**WHAT TO PRODUCE**
Transcribe the listing below only from the line with "Task: Enter full" up to and including the line with "Task: Visit the @OfficialAPCNg mention".

**DATA EXCERPTS**
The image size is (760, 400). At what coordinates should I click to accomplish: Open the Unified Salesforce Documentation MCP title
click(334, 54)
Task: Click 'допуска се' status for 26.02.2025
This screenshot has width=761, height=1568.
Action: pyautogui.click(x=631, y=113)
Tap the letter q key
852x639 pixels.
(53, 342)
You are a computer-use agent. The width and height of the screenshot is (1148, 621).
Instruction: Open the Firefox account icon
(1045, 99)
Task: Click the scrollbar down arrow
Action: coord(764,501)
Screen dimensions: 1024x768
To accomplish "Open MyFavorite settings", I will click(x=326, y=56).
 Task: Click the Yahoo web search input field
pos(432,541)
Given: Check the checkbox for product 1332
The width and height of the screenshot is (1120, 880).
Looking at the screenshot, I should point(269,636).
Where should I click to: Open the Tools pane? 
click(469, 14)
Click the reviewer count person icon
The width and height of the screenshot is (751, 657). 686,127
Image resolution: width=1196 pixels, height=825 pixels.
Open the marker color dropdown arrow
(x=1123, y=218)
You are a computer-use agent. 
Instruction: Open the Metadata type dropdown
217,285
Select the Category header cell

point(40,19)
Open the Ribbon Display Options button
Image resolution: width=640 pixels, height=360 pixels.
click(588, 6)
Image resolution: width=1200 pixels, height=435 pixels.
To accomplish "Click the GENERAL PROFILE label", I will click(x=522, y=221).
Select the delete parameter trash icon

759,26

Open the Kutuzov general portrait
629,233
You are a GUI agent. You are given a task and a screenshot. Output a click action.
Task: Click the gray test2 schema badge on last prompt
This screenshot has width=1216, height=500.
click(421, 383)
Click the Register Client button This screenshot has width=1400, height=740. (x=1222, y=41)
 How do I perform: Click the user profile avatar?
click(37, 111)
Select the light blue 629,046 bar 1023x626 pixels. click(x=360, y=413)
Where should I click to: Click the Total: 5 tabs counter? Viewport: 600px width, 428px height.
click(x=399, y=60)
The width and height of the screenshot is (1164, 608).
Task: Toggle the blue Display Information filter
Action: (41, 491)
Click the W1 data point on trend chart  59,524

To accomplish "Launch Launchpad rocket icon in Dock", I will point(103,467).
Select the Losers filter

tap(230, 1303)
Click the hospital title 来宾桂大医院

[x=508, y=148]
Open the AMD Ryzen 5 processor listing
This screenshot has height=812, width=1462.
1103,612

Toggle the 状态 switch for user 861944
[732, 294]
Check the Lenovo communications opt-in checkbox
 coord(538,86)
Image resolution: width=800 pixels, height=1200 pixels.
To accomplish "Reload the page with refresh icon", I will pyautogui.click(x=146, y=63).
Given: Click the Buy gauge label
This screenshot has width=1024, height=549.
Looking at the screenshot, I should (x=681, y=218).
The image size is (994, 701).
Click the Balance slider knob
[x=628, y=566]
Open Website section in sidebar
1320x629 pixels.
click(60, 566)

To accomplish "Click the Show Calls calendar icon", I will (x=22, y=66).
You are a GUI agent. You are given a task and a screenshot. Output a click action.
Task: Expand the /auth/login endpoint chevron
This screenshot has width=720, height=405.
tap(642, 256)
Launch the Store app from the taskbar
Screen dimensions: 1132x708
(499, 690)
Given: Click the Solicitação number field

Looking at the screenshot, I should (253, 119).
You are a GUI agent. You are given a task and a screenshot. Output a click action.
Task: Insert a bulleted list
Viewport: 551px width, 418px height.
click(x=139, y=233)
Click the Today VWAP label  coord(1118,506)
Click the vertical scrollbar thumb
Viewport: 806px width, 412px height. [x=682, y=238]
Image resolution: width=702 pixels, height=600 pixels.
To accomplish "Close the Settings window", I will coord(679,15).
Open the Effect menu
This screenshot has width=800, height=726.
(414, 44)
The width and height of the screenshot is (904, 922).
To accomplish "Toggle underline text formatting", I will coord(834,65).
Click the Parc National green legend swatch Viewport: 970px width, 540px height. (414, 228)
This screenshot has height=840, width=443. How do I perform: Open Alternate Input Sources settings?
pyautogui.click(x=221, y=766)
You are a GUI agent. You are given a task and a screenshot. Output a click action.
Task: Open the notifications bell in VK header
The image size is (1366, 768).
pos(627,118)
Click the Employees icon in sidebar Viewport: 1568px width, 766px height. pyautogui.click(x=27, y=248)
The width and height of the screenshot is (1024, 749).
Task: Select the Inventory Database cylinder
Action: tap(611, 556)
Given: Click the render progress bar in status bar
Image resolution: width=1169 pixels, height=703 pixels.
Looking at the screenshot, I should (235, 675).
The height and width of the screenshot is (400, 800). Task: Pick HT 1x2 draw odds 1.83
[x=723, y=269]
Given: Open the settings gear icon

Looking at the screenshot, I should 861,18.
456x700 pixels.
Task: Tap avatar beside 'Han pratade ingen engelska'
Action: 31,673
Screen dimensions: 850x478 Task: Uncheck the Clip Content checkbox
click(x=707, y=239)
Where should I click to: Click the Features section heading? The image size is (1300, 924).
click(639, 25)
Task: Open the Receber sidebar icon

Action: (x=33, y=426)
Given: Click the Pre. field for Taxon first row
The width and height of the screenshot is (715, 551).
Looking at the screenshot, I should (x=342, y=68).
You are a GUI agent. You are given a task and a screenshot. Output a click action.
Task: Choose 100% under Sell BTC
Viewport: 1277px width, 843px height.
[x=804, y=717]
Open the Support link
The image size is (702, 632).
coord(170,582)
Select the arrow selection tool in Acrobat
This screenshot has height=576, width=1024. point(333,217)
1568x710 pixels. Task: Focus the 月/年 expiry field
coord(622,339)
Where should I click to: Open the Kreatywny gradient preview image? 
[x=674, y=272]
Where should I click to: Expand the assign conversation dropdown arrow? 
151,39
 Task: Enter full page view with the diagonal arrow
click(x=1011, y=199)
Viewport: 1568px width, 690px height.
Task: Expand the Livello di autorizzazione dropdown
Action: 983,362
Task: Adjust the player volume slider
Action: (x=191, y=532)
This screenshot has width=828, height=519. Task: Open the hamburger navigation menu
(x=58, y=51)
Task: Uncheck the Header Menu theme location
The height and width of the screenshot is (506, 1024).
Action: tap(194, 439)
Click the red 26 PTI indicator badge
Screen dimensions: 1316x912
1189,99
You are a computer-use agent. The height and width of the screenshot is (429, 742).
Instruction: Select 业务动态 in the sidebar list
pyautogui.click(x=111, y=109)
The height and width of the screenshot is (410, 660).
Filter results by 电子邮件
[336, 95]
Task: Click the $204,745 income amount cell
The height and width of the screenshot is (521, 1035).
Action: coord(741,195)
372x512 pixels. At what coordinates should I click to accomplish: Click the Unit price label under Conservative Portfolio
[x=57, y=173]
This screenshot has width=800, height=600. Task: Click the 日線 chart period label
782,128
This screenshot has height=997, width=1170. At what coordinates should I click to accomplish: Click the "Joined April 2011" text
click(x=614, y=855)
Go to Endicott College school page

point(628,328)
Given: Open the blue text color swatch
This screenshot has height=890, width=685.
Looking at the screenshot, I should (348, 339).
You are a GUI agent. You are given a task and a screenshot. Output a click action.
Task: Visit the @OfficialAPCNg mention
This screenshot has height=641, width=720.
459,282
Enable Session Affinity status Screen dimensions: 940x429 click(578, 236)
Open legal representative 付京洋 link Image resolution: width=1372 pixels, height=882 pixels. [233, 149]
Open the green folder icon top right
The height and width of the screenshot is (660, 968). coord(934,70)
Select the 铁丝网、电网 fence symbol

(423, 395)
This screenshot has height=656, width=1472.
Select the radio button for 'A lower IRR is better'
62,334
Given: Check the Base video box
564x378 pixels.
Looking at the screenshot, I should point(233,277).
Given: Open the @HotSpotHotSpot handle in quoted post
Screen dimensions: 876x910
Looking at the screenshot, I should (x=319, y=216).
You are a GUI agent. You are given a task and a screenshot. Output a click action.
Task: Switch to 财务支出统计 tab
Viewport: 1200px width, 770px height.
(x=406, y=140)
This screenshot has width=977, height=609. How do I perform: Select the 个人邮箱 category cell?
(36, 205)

**ANSWER BELOW**
 Task: Enter full page view with the diagonal arrow
click(x=1011, y=199)
Viewport: 1568px width, 690px height.
Task: Expand the Livello di autorizzazione dropdown
Action: 983,362
Task: Adjust the player volume slider
Action: (x=191, y=532)
This screenshot has width=828, height=519. Task: Open the hamburger navigation menu
(x=58, y=51)
Task: Uncheck the Header Menu theme location
The height and width of the screenshot is (506, 1024).
Action: tap(194, 439)
Click the red 26 PTI indicator badge
Screen dimensions: 1316x912
1189,99
You are a computer-use agent. The height and width of the screenshot is (429, 742).
Instruction: Select 业务动态 in the sidebar list
pyautogui.click(x=111, y=109)
The height and width of the screenshot is (410, 660).
Filter results by 电子邮件
[336, 95]
Task: Click the $204,745 income amount cell
The height and width of the screenshot is (521, 1035).
Action: coord(741,195)
372x512 pixels. At what coordinates should I click to accomplish: Click the Unit price label under Conservative Portfolio
[x=57, y=173]
This screenshot has width=800, height=600. Task: Click the 日線 chart period label
782,128
This screenshot has height=997, width=1170. At what coordinates should I click to accomplish: Click the "Joined April 2011" text
click(x=614, y=855)
Go to Endicott College school page

point(628,328)
Given: Open the blue text color swatch
This screenshot has height=890, width=685.
Looking at the screenshot, I should (348, 339).
You are a GUI agent. You are given a task and a screenshot. Output a click action.
Task: Visit the @OfficialAPCNg mention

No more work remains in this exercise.